• Consigna del ejercicio: Extrae sin cambios un fragmento del texto proporcionado que aparece más abajo. Comienza en las palabras que contienen "## Jaime Bien" y detente después de "rechazando lo que no.".

• Texto proporcionado:
────────
Lo que sí puede ser es que como la [d] es una mal coda de sílaba, esa [d] casi se pierda, pero como ven es una historia muy diferente de la que ya se habló en otros hilos. 
(Ah, desde Uruguay, con magnífico clima...)


----------



## duvija

Quisiera agregar que no todo se puede decir, ni mucho menos escribir. Cuando el resultado se escapa de lo 'normal' en cualquier idioma, simplemente se busca algo que sustituya lo que suena o se ve mal al estar escrito. No es como para tener un infarto.

En este caso, 'dalle' simplemente no se puede escribir. Podemos forzarlo, pero no es lo que hace la mayoría.

(Alguna vez ya discutimos el caso de los diminutivos de palabras terminadas en 'd', como 'pared/ciudad'. Simplemente no lo escribimos ni lo usamos. Ni 'paredita' ni 'paredcita' funcionan. Muchos dijeron "yo diría 'una pared bajita'" Y para 'ciudadita' o 'ciudadcita', diríamos 'pueblo'.)


----------



## Jaime Bien

Estoy de acuerdo con Duvija. Como ejercicio lingüístico y divertimento para todos, está bien el problema planteado. Pero en la práctica no tiene mucho sentido hacer una excepción para meter con calzador algo que casi nadie usa (y no se usa, o se evita, precisamente porque no gusta o no se adapta a nuestra lengua). ¿Por qué en la práctica utilizamos unas palabras y expresiones y no otras? ¿Cuántas palabras y expresiones hay que no han llegado a extenderse o implantarse? Es así como se conforma, evoluciona la lengua: admitiendo lo que se adapta a ella y rechazando lo que no.


----------



## swift

duvija said:


> Quisiera agregar que no todo se puede decir, ni mucho menos escribir.


Hace un par de días pensaba en esta peculiaridad (la del imperativo de 'salir' en segunda persona del singular con los enclíticos 'le' o 'les') y caí en la cuenta de que el verbo 'malograr' lo escribimos con una sola -l- aunque en su realización fonética -al menos en mi entorno- pronunciemos dos /l/ (mal•lo•'grar). Así que creo que @Aviador ha tenido razón todo este tiempo: escribamos 'sale' y santo remedio.


----------



## duvija

swift said:


> Hace un par de días pensaba en esta peculiaridad (la del imperativo de 'salir' en segunda persona del singular con los enclíticos 'le' o 'les') y caí en la cuenta de que el verbo 'malograr' lo escribimos con una sola -l- aunque en su realización fonética pronunciemos dos /l/ (mal•lo•'grar). Así que creo que @Aviador ha tenido razón todo este tiempo: escribamos 'sale' y santo remedio.



¿[mal.lo.grar]? En serio lo decís con dos l.l ??? nunca lo escuché así.


----------



## swift

Sí, y diría que no soy el único en estos 51100 kilómetros cuadrados.


----------



## duvija

swift said:


> Sí, y diría que no soy el único en estos 51100 kilómetros cuadrados.



Uh, nosotros eso lo tenemos en 'el lago', 'al lado', etc. pero no dentro de 'malograr'.


----------



## Jonno

Tampoco por aquí. Ma-lo-grar, sólo con una ele.
────────
• Datos almacenados:
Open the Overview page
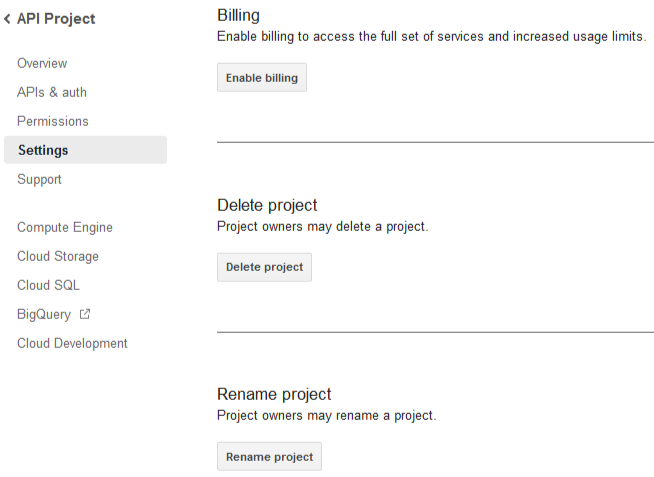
────────
• Resultado final:
## Jaime Bien

Estoy de acuerdo con Duvija. Como ejercicio lingüístico y divertimento para todos, está bien el problema planteado. Pero en la práctica no tiene mucho sentido hacer una excepción para meter con calzador algo que casi nadie usa (y no se usa, o se evita, precisamente porque no gusta o no se adapta a nuestra lengua). ¿Por qué en la práctica utilizamos unas palabras y expresiones y no otras? ¿Cuántas palabras y expresiones hay que no han llegado a extenderse o implantarse? Es así como se conforma, evoluciona la lengua: admitiendo lo que se adapta a ella y rechazando lo que no.